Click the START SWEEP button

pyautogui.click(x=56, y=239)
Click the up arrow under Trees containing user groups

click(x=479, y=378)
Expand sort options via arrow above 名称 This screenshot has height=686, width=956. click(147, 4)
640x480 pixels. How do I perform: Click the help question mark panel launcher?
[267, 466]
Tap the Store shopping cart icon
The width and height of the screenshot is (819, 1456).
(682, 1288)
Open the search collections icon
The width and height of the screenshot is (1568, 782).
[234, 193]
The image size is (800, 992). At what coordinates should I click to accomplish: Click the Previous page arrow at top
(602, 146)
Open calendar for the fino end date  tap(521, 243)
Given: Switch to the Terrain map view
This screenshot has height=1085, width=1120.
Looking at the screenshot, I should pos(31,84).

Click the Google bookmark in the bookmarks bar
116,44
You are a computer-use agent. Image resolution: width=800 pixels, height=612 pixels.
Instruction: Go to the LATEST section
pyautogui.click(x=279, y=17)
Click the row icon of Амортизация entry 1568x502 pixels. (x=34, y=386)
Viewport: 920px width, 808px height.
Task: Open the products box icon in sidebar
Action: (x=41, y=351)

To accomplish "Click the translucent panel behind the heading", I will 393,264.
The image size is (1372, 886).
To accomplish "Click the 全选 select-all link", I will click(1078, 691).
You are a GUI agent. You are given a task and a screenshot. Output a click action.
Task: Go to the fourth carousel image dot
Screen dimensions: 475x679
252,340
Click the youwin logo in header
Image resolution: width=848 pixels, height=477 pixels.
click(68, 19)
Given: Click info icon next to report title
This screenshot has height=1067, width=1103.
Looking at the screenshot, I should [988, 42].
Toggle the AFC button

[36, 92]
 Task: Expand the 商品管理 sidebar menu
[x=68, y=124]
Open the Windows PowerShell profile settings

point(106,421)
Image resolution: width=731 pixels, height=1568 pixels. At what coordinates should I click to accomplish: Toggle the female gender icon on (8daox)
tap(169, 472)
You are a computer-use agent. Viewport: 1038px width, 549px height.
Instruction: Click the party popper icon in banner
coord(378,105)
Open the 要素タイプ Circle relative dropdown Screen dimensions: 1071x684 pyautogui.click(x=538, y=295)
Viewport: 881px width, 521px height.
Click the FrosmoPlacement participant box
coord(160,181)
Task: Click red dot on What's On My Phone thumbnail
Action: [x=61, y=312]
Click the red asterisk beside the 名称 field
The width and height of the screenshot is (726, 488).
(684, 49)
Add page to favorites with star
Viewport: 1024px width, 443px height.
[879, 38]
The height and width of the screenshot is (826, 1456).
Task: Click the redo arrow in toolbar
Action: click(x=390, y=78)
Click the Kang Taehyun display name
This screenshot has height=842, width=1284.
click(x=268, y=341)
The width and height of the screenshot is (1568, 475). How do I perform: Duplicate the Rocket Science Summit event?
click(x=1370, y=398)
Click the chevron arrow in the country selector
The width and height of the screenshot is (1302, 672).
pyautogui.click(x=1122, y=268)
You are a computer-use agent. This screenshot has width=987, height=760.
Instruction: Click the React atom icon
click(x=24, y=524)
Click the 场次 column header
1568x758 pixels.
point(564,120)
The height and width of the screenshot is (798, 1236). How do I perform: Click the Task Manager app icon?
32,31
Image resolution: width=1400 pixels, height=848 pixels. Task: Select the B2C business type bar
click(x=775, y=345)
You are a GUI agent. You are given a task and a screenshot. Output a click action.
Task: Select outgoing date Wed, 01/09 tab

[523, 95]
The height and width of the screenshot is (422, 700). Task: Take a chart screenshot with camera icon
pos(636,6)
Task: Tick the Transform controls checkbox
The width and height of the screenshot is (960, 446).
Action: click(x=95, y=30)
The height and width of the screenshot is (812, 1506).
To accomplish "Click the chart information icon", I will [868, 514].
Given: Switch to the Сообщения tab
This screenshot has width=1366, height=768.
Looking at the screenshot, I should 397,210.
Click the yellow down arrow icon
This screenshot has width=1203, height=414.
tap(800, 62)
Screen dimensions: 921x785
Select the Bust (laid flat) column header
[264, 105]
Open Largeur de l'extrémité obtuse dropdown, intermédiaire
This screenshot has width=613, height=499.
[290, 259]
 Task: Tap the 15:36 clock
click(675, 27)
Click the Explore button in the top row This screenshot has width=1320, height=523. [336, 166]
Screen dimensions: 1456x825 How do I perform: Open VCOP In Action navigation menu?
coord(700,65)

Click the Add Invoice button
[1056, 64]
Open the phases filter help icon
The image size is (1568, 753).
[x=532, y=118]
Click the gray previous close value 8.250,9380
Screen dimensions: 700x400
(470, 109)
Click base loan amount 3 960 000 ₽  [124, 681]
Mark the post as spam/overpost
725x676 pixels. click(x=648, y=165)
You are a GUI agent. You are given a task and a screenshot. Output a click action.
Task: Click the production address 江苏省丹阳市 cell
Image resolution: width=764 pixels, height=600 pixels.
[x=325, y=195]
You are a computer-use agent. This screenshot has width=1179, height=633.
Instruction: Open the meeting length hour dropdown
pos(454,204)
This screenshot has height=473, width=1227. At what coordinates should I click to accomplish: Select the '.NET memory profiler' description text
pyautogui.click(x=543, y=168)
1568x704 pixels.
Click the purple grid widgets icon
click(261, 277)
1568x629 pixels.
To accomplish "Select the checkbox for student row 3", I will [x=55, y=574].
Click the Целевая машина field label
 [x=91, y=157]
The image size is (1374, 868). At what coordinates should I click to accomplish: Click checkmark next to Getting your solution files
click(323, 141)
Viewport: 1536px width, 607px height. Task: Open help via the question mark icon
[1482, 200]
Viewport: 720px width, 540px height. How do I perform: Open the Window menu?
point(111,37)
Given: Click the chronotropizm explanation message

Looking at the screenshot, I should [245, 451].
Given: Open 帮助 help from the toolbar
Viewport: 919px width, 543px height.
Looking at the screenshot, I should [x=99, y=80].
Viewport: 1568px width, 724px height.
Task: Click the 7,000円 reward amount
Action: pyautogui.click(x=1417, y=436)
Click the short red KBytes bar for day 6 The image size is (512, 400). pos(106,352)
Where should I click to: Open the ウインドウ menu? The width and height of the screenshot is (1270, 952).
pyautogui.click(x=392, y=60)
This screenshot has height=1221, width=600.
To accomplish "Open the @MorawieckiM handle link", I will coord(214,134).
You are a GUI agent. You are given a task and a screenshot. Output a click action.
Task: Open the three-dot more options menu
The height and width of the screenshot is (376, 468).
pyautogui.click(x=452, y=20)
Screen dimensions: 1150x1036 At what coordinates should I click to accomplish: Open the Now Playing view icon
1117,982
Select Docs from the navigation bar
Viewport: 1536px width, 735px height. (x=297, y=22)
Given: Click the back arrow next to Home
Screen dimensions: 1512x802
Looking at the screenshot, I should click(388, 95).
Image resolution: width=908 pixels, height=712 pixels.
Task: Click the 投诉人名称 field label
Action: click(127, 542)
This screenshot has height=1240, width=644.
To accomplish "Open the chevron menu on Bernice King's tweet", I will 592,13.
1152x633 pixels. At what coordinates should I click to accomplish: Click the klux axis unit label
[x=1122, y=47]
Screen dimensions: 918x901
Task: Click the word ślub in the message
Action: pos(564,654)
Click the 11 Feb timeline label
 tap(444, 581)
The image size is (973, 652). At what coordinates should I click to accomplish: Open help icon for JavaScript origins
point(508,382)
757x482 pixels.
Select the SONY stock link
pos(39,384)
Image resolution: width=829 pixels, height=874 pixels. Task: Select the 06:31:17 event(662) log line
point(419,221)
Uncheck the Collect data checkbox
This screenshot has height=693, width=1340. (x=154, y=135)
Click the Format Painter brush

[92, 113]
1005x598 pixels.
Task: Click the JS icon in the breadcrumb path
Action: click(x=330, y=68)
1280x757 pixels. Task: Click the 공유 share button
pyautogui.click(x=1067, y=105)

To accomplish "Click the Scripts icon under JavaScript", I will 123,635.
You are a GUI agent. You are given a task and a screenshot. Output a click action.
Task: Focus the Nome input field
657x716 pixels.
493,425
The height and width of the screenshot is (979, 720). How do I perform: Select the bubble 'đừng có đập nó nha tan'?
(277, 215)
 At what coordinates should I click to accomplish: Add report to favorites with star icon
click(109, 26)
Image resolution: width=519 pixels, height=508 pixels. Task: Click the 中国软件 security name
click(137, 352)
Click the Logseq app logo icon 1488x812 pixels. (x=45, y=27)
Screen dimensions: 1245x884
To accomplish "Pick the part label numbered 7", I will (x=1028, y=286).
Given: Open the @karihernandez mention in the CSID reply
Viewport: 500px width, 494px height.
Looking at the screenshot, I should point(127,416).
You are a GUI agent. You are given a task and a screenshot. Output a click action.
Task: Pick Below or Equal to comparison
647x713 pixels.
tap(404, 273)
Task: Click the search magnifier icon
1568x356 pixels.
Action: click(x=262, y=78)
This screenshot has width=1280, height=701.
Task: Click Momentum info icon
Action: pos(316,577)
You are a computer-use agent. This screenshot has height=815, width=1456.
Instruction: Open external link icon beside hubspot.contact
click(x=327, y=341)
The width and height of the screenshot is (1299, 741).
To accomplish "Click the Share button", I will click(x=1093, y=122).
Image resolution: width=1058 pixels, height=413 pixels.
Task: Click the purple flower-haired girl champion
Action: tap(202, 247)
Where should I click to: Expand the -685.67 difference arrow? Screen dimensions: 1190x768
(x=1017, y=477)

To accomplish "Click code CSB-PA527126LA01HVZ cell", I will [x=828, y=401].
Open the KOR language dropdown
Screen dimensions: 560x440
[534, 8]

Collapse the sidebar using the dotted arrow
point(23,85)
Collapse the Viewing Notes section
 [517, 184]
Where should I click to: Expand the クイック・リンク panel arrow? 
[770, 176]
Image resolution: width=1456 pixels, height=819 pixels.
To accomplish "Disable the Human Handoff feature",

________________________________________

Work instruction:
Copy all lines above where "computer" is present.

Response below:
You are a computer-use agent. Image resolution: width=800 pixels, height=612 pixels.
You are a computer-use agent. Viewport: 1038px width, 549px height.
You are a computer-use agent. This screenshot has width=987, height=760.
You are a computer-use agent. This screenshot has width=1179, height=633.
You are a computer-use agent. This screenshot has height=815, width=1456.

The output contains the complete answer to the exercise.